Dataset items:
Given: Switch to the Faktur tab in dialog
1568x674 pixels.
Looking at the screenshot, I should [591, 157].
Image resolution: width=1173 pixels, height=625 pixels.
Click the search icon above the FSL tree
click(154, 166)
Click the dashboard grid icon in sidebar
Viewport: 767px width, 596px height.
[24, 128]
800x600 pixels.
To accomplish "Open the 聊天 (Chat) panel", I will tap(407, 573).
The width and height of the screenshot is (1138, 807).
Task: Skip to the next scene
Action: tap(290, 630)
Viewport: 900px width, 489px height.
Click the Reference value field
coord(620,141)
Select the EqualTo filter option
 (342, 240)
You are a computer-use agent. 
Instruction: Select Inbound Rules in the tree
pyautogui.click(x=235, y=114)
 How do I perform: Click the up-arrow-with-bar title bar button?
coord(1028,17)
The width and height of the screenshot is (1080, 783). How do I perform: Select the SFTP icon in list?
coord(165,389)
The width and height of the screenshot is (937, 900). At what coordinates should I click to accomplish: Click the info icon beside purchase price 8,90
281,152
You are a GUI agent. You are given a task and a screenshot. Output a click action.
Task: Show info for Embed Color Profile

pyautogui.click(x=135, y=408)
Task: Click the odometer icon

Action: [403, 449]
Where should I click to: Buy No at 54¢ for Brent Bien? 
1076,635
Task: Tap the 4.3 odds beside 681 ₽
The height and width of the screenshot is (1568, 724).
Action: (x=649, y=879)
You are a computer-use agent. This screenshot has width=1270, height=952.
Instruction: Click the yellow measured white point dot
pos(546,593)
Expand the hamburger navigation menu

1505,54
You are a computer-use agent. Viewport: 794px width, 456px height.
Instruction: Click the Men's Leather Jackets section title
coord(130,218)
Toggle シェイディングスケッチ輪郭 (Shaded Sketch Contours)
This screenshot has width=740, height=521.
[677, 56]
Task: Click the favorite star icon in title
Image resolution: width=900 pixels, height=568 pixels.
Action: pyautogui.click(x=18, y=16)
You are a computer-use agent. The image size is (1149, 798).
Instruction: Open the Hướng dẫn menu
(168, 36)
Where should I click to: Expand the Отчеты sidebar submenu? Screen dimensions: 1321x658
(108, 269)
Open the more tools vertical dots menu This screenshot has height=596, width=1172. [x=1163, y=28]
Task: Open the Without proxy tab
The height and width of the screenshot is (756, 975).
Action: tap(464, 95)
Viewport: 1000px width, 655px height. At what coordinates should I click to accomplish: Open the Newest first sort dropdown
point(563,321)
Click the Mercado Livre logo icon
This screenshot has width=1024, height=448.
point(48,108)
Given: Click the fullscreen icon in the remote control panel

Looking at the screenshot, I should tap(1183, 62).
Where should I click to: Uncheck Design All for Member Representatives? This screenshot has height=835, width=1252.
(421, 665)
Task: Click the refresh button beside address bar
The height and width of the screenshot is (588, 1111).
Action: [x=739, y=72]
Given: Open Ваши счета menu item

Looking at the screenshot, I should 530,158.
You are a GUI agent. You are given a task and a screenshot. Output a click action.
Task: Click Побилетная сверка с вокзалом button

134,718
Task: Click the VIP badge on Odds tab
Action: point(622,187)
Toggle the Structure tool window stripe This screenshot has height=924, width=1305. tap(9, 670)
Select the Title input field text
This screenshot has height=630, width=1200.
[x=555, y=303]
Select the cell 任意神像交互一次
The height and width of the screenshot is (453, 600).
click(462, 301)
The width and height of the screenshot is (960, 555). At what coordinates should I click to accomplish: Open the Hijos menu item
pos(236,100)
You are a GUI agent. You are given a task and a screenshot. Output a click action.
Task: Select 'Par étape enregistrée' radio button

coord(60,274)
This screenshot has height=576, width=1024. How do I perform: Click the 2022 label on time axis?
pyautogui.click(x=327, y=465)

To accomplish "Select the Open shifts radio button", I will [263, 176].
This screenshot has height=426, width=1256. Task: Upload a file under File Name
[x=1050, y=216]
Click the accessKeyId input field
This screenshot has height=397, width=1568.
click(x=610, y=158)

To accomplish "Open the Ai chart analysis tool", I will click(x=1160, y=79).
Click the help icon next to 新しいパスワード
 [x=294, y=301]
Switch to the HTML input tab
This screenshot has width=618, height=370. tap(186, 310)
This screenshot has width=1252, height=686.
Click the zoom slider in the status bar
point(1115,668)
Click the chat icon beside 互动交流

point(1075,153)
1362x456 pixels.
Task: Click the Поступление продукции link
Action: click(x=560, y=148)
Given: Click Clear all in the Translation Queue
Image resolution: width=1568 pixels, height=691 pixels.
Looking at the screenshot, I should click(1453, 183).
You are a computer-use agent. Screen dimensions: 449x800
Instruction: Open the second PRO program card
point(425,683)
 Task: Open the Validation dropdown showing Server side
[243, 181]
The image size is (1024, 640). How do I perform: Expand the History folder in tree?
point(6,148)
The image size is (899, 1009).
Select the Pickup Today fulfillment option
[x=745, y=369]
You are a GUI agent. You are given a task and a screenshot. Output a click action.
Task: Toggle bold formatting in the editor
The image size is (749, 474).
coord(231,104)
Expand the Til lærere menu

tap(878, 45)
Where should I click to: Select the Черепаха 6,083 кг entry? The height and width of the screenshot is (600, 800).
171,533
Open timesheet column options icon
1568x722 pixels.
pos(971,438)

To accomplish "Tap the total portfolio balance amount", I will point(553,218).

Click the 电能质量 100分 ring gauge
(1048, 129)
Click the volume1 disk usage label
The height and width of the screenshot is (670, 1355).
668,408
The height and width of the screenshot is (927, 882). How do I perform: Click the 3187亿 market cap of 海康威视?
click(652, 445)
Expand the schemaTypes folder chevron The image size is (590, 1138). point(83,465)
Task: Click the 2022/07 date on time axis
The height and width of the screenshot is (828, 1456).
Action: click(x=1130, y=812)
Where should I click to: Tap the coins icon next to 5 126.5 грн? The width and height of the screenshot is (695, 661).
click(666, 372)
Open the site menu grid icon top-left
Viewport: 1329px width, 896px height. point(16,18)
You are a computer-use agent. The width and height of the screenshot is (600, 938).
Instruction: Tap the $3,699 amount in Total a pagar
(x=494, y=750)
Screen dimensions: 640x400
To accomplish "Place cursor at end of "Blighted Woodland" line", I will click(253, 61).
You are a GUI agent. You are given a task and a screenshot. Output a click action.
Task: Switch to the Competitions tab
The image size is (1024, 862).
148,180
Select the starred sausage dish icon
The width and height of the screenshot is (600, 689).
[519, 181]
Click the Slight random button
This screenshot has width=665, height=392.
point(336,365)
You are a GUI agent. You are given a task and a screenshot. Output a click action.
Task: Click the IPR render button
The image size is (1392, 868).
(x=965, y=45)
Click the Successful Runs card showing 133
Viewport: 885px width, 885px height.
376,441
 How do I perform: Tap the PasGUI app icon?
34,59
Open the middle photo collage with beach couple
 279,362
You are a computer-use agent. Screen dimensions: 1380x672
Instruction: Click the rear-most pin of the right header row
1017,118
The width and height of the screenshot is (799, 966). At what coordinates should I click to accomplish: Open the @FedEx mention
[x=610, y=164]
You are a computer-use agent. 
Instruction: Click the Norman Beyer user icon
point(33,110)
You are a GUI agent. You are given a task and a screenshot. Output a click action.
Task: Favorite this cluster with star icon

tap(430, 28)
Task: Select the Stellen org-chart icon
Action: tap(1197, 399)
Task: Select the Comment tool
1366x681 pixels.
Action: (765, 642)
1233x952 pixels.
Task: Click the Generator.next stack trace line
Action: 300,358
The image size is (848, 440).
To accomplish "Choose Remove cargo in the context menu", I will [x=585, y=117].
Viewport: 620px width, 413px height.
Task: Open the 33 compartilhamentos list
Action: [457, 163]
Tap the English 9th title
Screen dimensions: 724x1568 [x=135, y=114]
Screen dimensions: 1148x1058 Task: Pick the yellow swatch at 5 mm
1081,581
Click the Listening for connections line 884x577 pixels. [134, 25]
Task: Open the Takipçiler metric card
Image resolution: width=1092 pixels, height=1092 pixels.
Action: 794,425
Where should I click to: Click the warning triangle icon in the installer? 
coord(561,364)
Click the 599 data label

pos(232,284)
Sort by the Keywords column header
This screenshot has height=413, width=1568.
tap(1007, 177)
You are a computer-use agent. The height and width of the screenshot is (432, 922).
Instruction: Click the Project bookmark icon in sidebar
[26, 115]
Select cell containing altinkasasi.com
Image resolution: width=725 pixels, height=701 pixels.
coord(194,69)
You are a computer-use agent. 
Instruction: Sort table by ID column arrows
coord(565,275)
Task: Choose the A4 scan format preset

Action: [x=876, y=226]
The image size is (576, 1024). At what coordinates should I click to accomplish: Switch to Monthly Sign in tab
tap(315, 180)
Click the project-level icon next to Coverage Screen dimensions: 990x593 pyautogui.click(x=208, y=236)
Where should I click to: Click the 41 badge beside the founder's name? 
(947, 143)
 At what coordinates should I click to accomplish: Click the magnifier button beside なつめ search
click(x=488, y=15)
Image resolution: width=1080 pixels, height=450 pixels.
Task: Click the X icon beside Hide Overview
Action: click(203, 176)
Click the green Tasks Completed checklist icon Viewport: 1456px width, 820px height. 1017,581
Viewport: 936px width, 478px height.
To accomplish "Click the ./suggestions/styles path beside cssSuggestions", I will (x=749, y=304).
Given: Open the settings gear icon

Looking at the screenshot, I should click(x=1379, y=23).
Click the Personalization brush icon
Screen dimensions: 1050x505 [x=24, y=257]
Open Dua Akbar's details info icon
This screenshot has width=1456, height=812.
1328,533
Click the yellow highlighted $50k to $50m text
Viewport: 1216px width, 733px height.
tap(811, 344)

Aim of the exercise
Copy the records above exactly, beginning at the line that contains "Where should I click to: Tap" and stopping after the line that contains "Task: Switch to the Competitions tab".

Reply to the exercise
Where should I click to: Tap the coins icon next to 5 126.5 грн? The width and height of the screenshot is (695, 661).
click(666, 372)
Open the site menu grid icon top-left
Viewport: 1329px width, 896px height. point(16,18)
You are a computer-use agent. The width and height of the screenshot is (600, 938).
Instruction: Tap the $3,699 amount in Total a pagar
(x=494, y=750)
Screen dimensions: 640x400
To accomplish "Place cursor at end of "Blighted Woodland" line", I will click(253, 61).
You are a GUI agent. You are given a task and a screenshot. Output a click action.
Task: Switch to the Competitions tab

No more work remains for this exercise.